Hi all of my Jedi Knights and Sith Lords,
Today you will JOIN me in my adventure to teach you more SQL (with Attitude) to continue on towards our final goal of creating a game. Yes, again, you heard that right!! We are making a game! It's going to go very slowly, b/c (let's face it) I also have a day job and a life outside of Steemit. Maybe not much of a life outside of Steemit, but it's there and my wife appreciates that I pay attention to her.
So, today's Lesson: Using the JOIN statement.
Using the JOIN Statement in Your Queries
Of the many statements and keywords that you will use in querying data, the JOIN is the one that will be the most confusing in actual use but the most effective in filtering unwanted data out of the results. The JOIN keyword essentially tells us to take a pair of tables and join them together. It's like if you had a pair of Excel-based spreadsheets and needed to include both worksheets as a single result-set. In Excel you'd have to find some common linkage or know what corresponds to what. Then you'd have to actually do some Excel magic (which I'm not going into any further as this is not an Excel Tutorial).
In SQL, the JOIN will effectively do this for you as long as you know what the Foreign Keys are between the tables. When I say Foreign Keys, I mean those data columns that will be the same in both tables. As a quick example, let's say I have school children and backpacks that I've set up in a database (don't ask why... maybe the teacher wants to store this information for some organizational reason). The child has been given a unique ID that they are set up under in a table called "SchoolChildren"; and the backpacks are given a name-tag that is attached to it... in the database, the "BackPack" table has a column called "backpack_id" which directly corresponds to the child's ID. The child's ID would be a Primary Key and backpack's "backpack_id" would be a Foreign Key. Let's say now that child "10101" has 5 backpacks (1 for homework, 1 for Show-and-Tell, 1 for Snacks, 1 for extra clothes, and 1 for toys... it could happen). How do you tie back all 5 backpacks? by giving each one the same "10101" value for its "backpack_id".
Certain SQL-based systems can query to pull in all of the data regardless of commonalities; however, Microsoft SQL Server Management Studio (which is the interface I use) does not allow an OUTER JOIN which does this. What we can do, though, is pull in all of the data from 1 table regardless of commonality with the other (or vice versa). To do so, we would use the LEFT OUTER JOIN and RIGHT OUTER JOIN to specify which table to use as the base table.
As an example, I have mocked up those 2 tables and added some data to each:
[The 2 Tables separately]
...and now, if I perform a LEFT OUTER JOIN and a RIGHT OUTER JOIN against the 2 tables I can pull back all data from 1 table and any corresponding details from the other.
[LEFT OUTER JOIN (image, top results) & RIGHT OUTER JOIN (image, bottom results)]
The LEFT OUTER JOIN takes all data from the left side of the JOIN "conversation" and any pertinent details from the right side of it. To use the above examples, the one using the LEFT OUTER JOIN shows all data from the "SchoolChildren" table and only the common details in the "BackPack" table.

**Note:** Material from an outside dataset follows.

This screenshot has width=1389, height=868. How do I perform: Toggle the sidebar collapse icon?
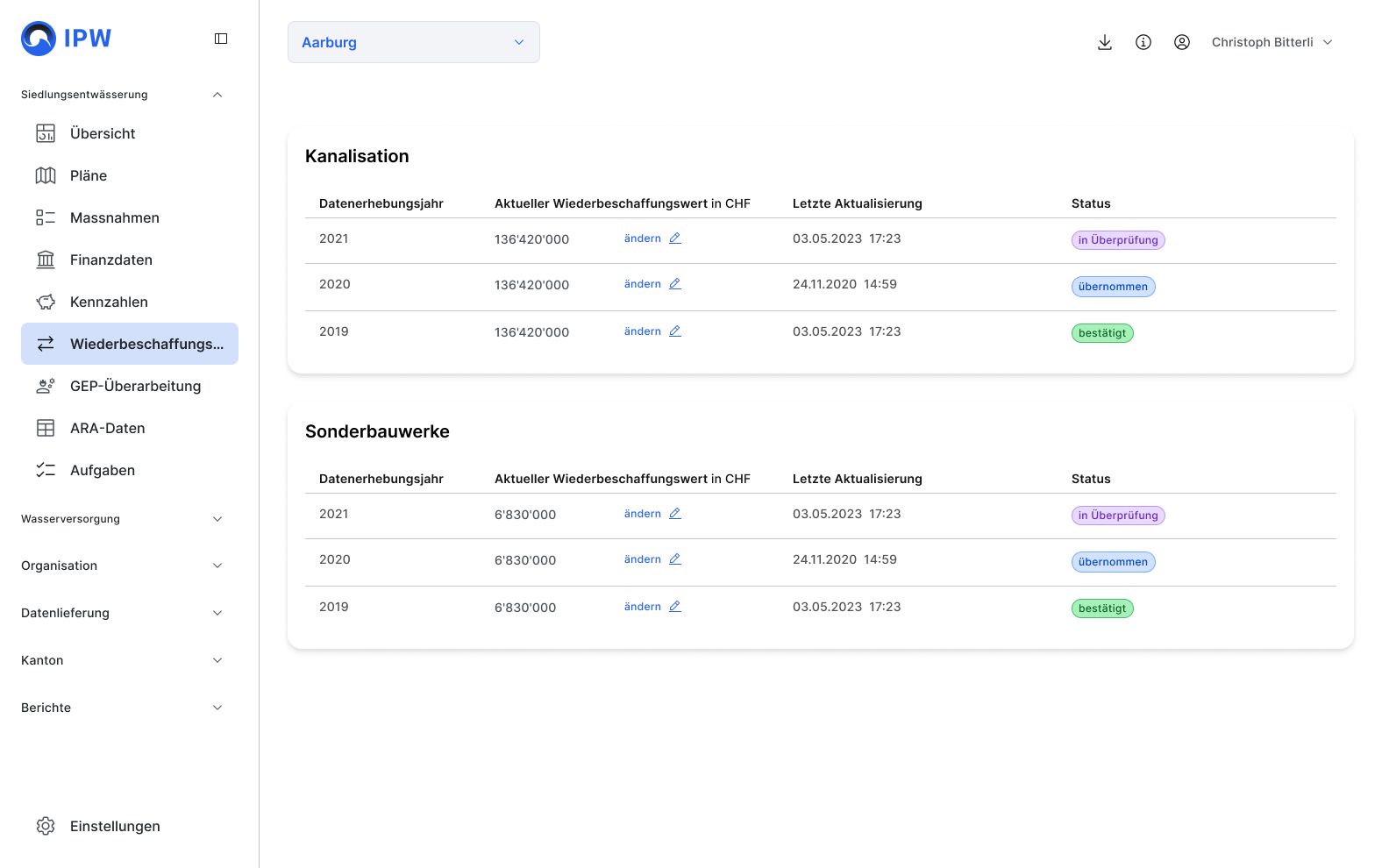[x=221, y=39]
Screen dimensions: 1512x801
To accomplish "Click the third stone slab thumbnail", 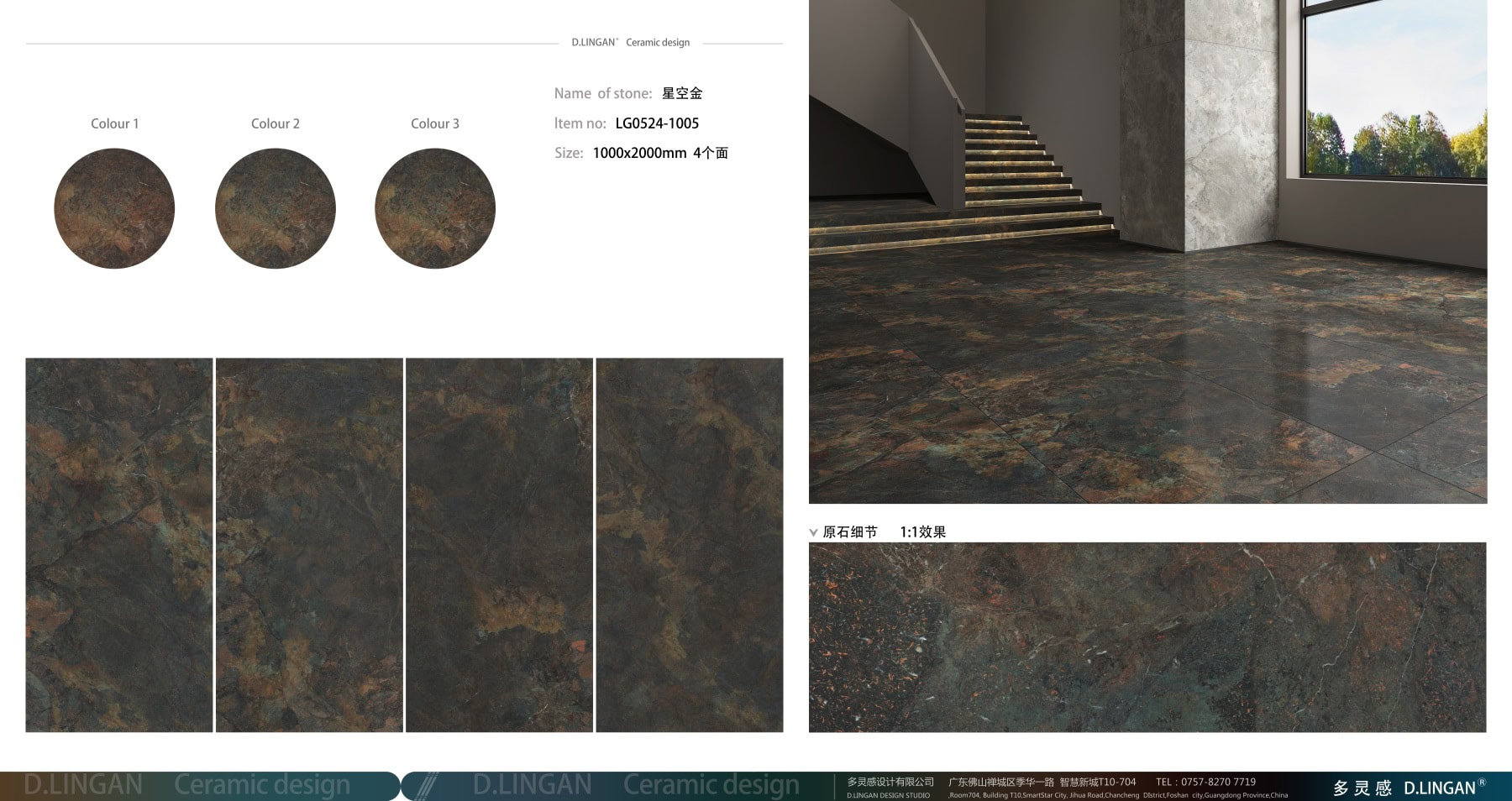I will 499,545.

Conversely, the RIGHT OUTER JOIN takes all data from the right side of the JOIN "conversation" and any pertinent details from the left side of it. Again using the above examples, the one using the RIGHT OUTER JOIN shows all data from the "BackPack" table and only the common details in the "SchoolChildren" table.
Lastly, there is another common JOIN statement that only shows data if it's common to both tables... the INNER JOIN statement (as can be seen below). This statement tells the SQL interface to query and return results only if the details occur in both of the tables.
[The INNER JOIN Query]
Extending the JOIN Statements
It is accurate to say, then, that you can join together multiple tables in this way as long as there are common links between the details. I have personally had to deal with joining as many as 20 tables together (loose estimate) to pull in certain details that pertain to all items. This data is then used within a tool called Crystal Reports that allows the report to query data to populate information on the report. It is fundamental to my normal job.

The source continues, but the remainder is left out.